Leading climate scientists are freaking out. That’s a clear takeaway from the latest report commissioned by the United Nations Framework Convention on Climate Change (UNFCCC), the international body that represents the 197 signatories of the Paris Climate Agreement, which was released Friday.
The study, called the Initial NDC Synthesis Report, measures countries’ progress on their Nationally Determined Contributions (NDCs), or their plans to meet the Paris Climate Accord’s goal of keeping global temperature rise “well below” a 2-degree Celsius (3.6-degree Fahrenheit) increase over pre-industrial levels. Those pledges, the authors write, fall far short of the transformative changes needed to stave off the worst impacts of the climate crisis.

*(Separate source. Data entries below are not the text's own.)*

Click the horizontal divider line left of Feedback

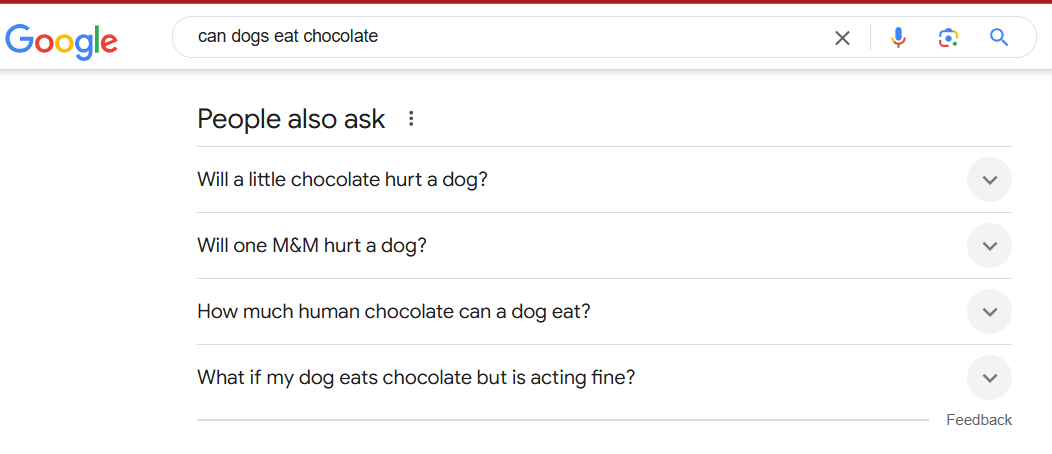click(x=560, y=420)
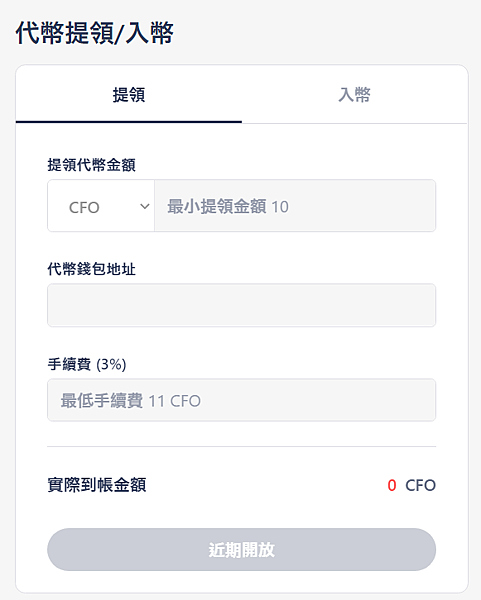Image resolution: width=481 pixels, height=600 pixels.
Task: Click the 代幣錢包地址 label text
Action: coord(91,269)
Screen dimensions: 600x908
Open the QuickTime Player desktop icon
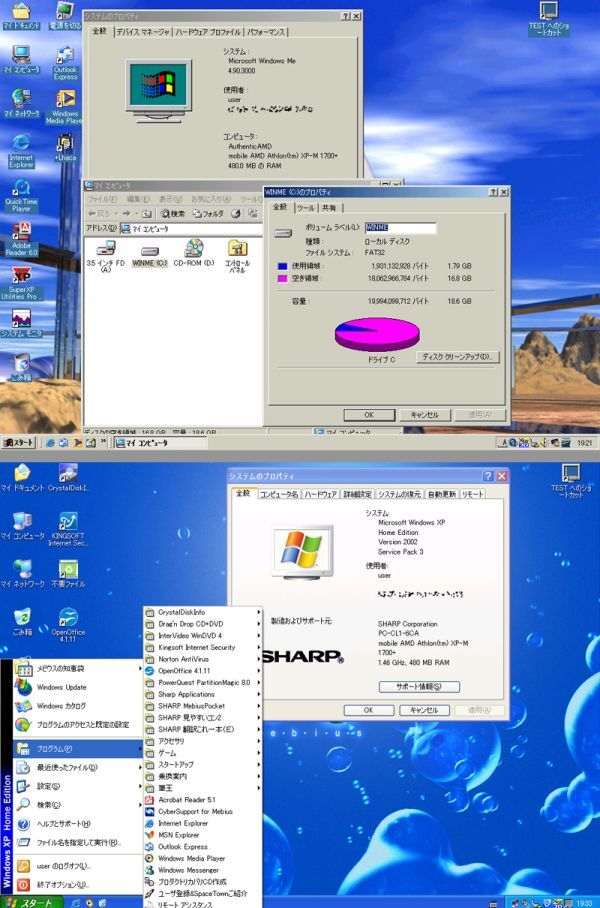pos(21,190)
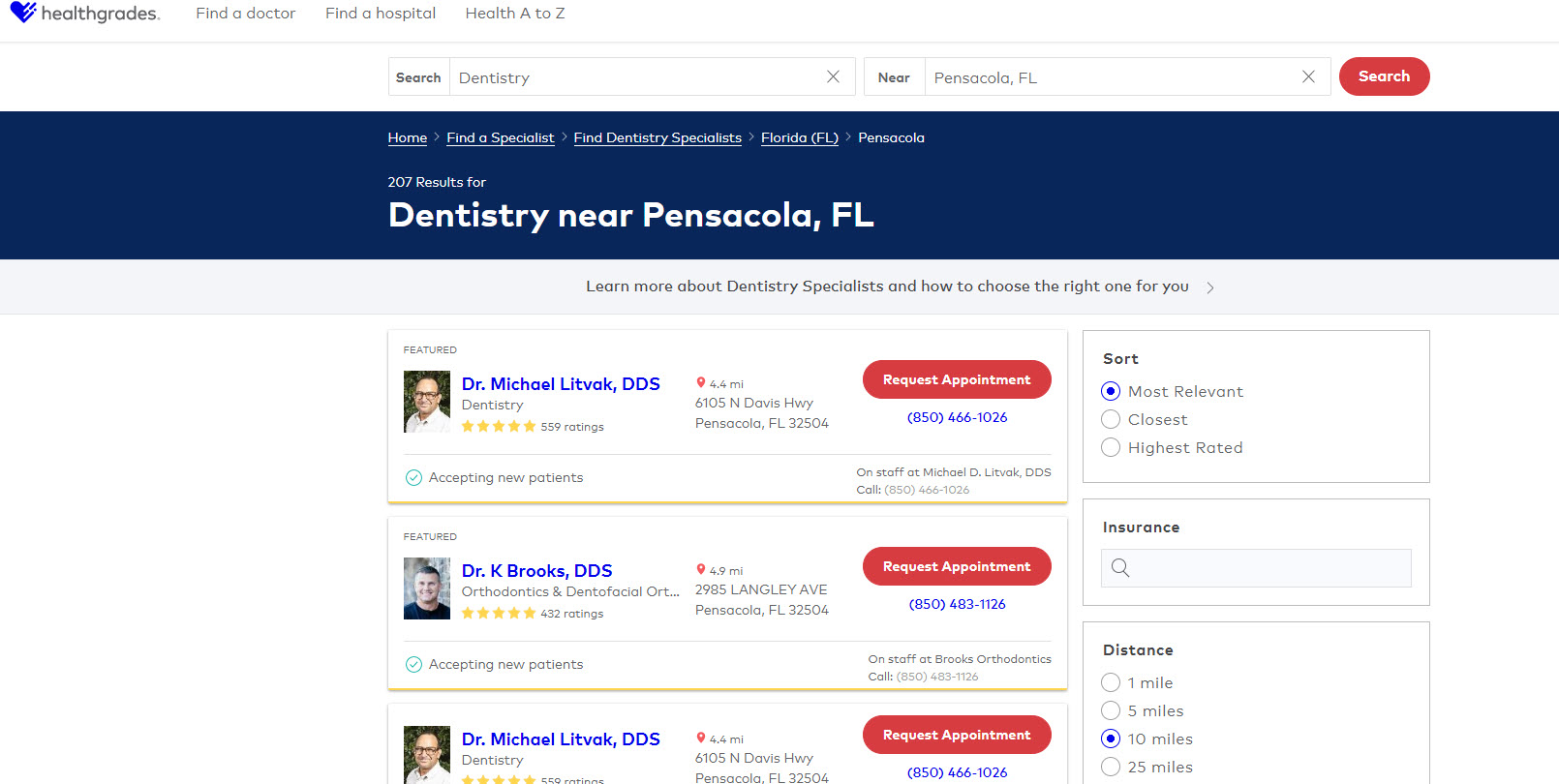The image size is (1559, 784).
Task: Click the Accepting new patients checkmark for Dr. Litvak
Action: (413, 477)
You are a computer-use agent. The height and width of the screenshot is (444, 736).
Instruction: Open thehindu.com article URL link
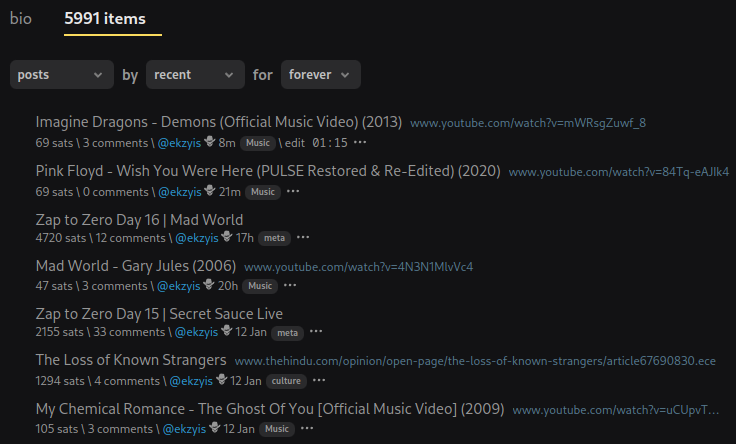[475, 360]
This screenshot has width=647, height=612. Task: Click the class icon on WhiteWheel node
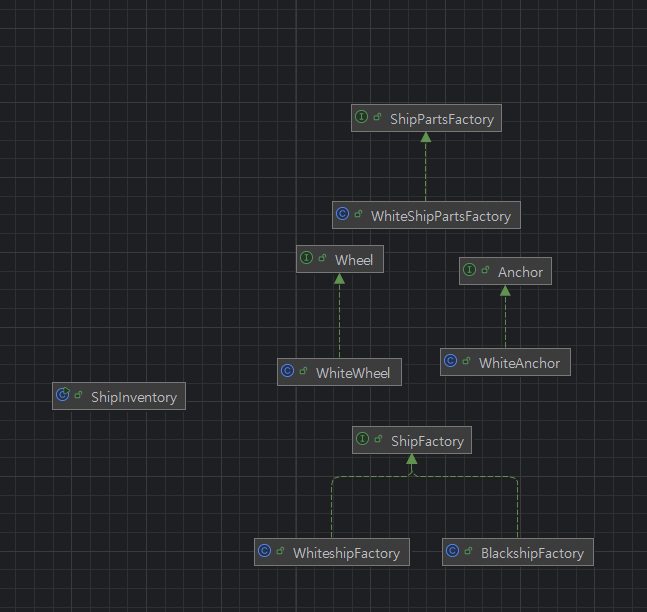click(x=288, y=372)
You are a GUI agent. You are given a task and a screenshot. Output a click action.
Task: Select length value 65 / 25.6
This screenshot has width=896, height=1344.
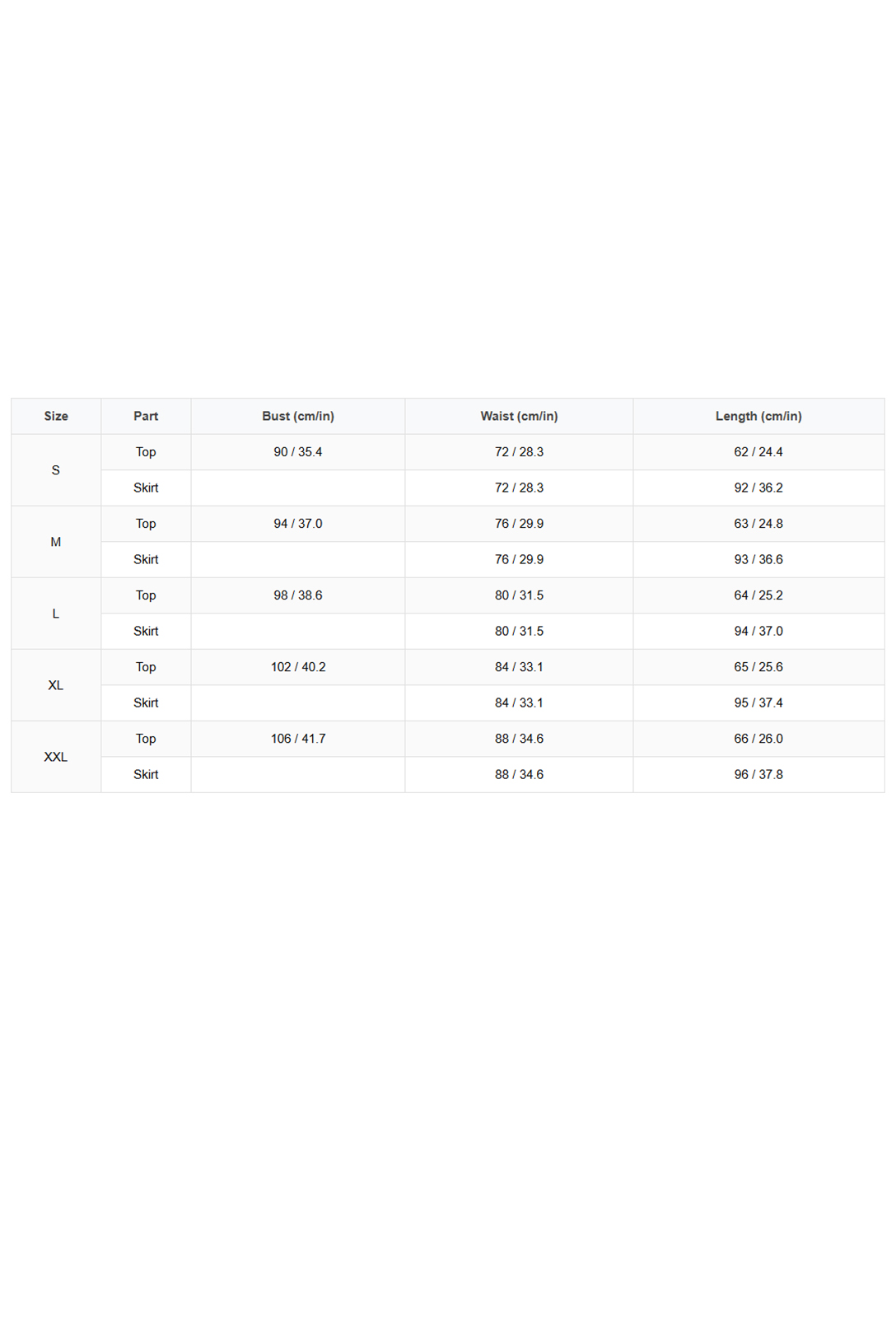pyautogui.click(x=758, y=667)
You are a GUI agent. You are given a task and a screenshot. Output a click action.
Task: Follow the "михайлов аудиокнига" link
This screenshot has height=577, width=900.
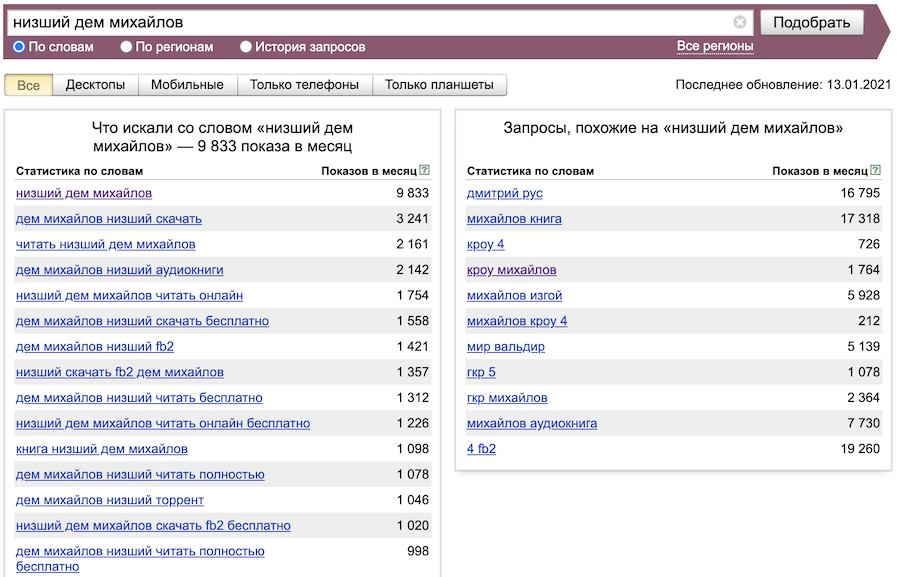pos(531,423)
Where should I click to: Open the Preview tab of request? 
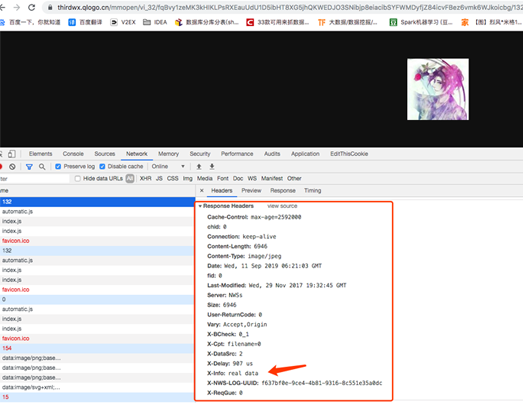[251, 190]
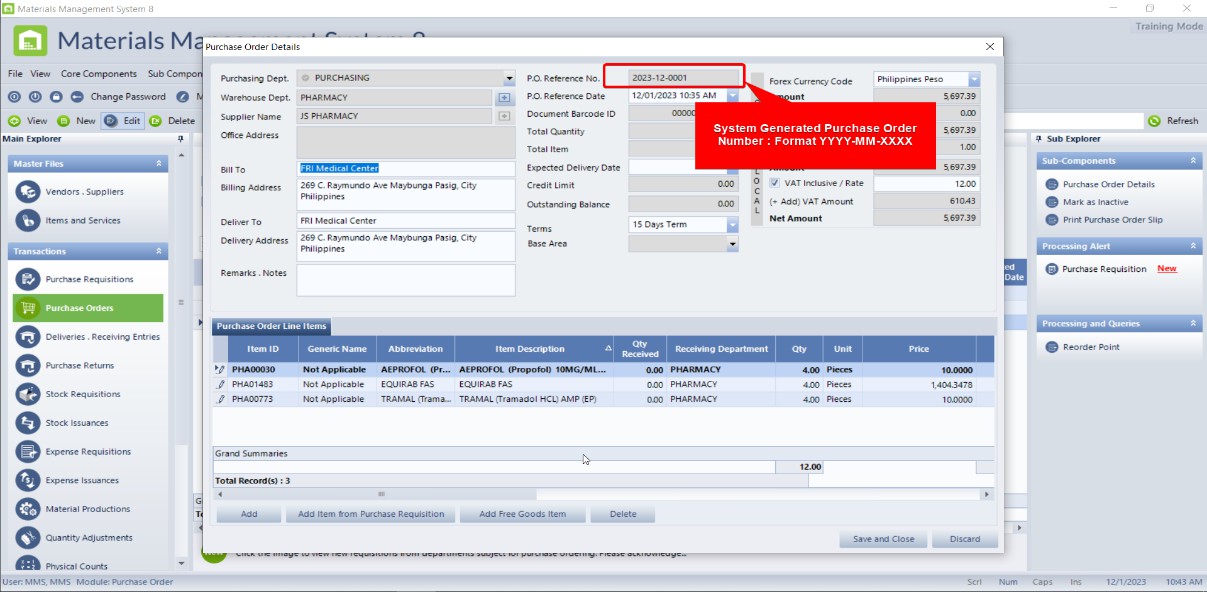
Task: Click the Save and Close button
Action: tap(883, 539)
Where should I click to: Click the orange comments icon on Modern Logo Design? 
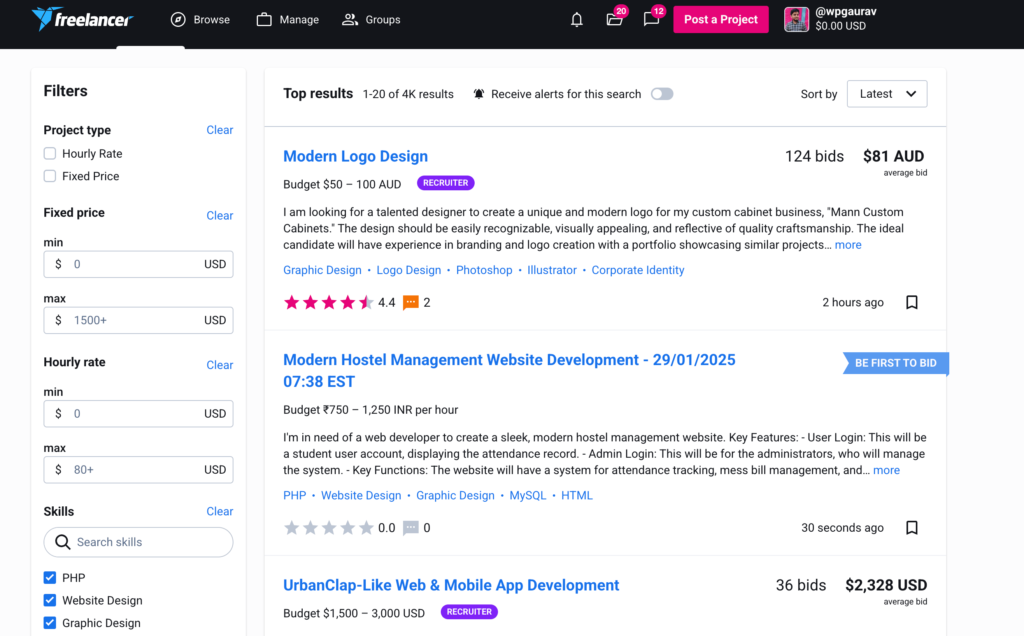tap(410, 302)
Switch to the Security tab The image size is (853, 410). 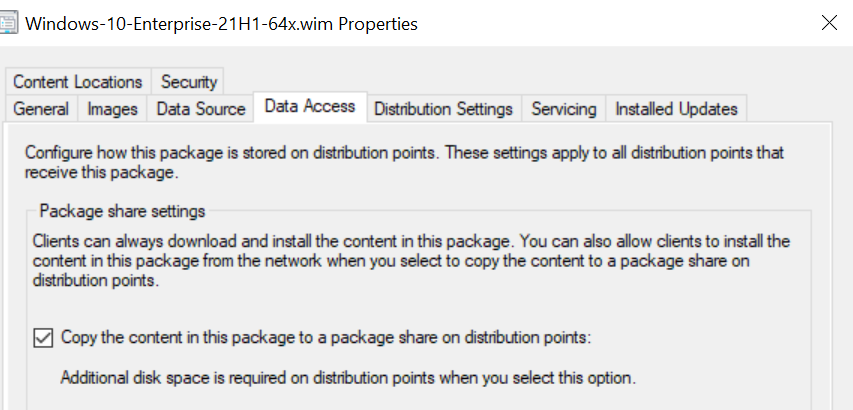189,82
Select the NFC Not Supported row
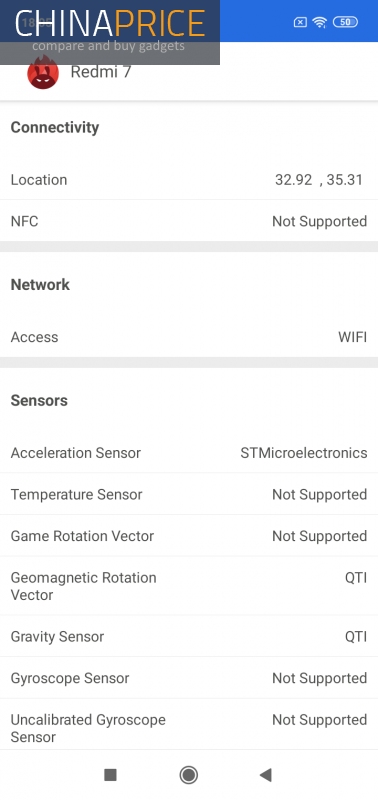378x800 pixels. [x=189, y=221]
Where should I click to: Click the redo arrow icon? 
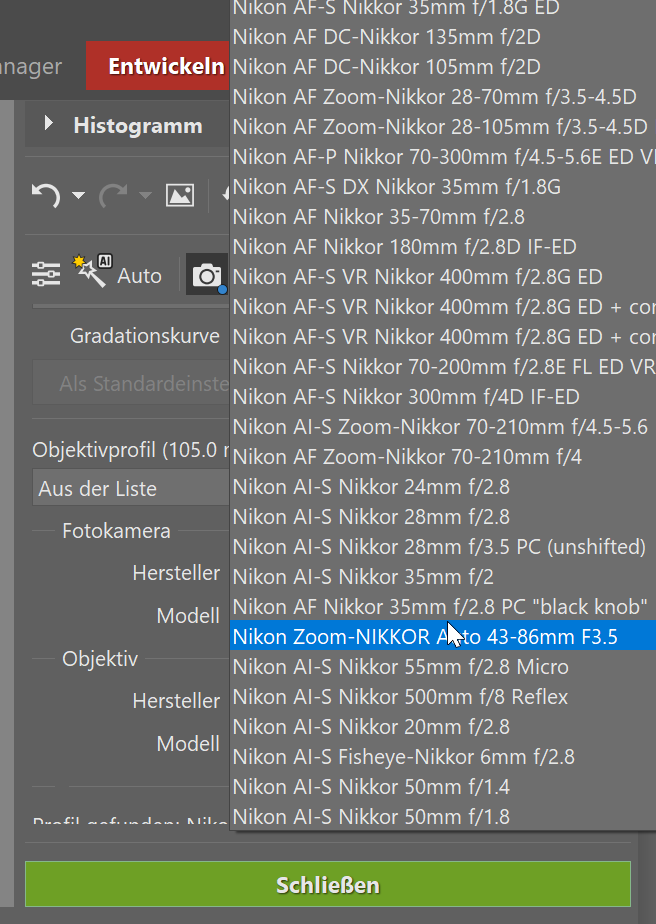112,195
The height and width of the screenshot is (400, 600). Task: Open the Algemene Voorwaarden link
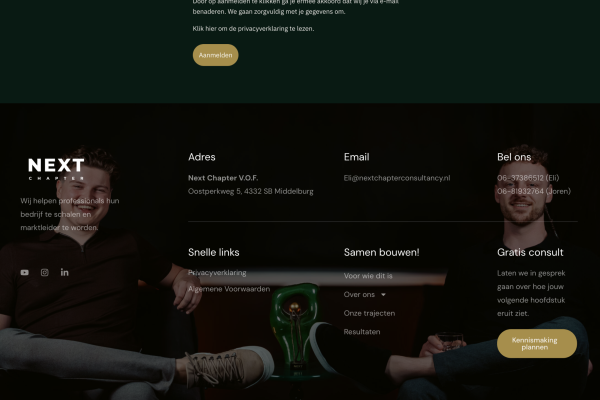(229, 289)
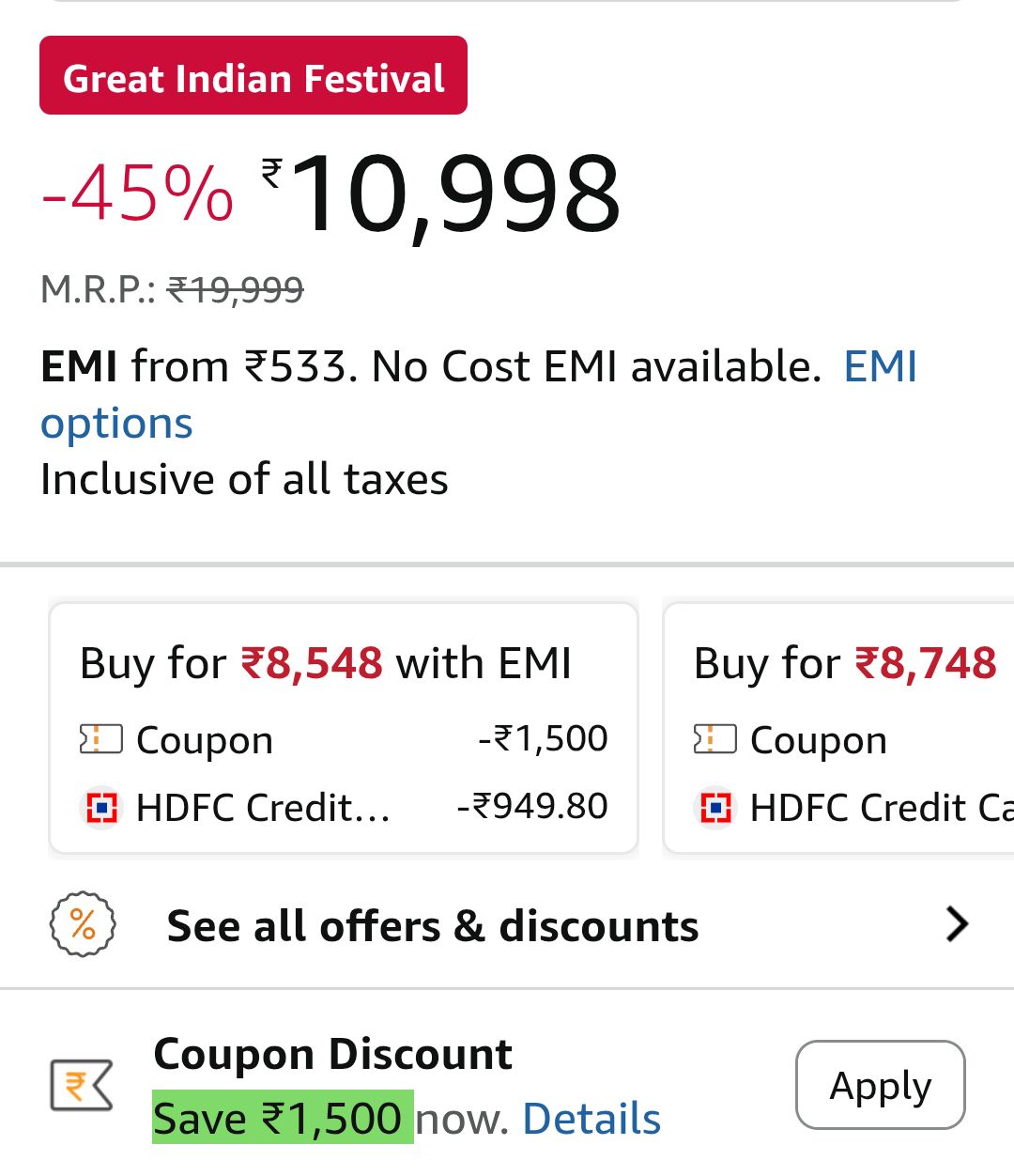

Countries’ updated NDCs were due to the UNFCCC by the end of 2020. Most countries missed that deadline, including the world’s top carbon polluters: China, the U.S., and India. But 75 member countries representing about 30% of global emissions did submit new plans, updating their climate goals and boosting their commitments to cut greenhouse gas emissions.
There were good things about these submissions, the authors note. They all reflected more ambitious commitments than previously stated, they nearly all boosted adaptation measures in some way, and many of them seriously grappled with the role that protections for Indigenous communities must play in climate action. But even with those more ambitious pledges, the report says, the world is on a treacherous path.
Combined, the 75 new pledges would only achieve a 1% cut in global greenhouse gas pollution by 2030. But to keep the world below 1.5 degrees Celsius (2.7 degrees Fahrenheit), we’ll need a 45% global reduction. To get there, more countries will have to up their commitments, especially wealthy countries who bear a disproportionate amount of responsibility for global warming.
“Today’s interim report from the UNFCCC is a red alert for our planet,” UN Secretary General Antonio Guterres said in a statement.
If the world has any chance of meeting the 1.5 degree Celsius goal, he said, 2021 will be a “make or break” year.
Though improving NDCs at the level required to meet the Paris Agreement’s goals will be a historic challenge, it also presents an important opportunity. In December, another UN climate body, the United Nations Environment Program, warned that if carbon emission trends continue, the world could see global temperatures rise by more than 3 degrees Celsius (5.4 degrees Fahrenheit) by the end of this century, but also suggested that green economic recovery plans to handle the financial fallout of the covid-19 pandemic present an opportunity to boost climate commitments. If world leaders wield stimulus packages wisely, they could be used to ramp up the process of decarbonizing the global economy.
In November of this year, Paris Agreement signatories will meet in Glasgow for the climate talks known as COP26, where they are expected to update their NDCs. The report makes it clear that world leaders’ submissions had better be far more ambitious and stringent, or else we’re headed for climate catastrophe.
Before COP26 begins, the UNFCCC says they will release another report, hoping that by then more nations will submit improved action plans. The authors hope that, by then, they’ll have something better to report.
“It’s time for all remaining parties to step up, fulfill what they promised to do under the Paris Agreement and submit their NDCs as soon as possible,” said Patricia Espinosa, Executive Secretary of UN Climate Change, in a statement.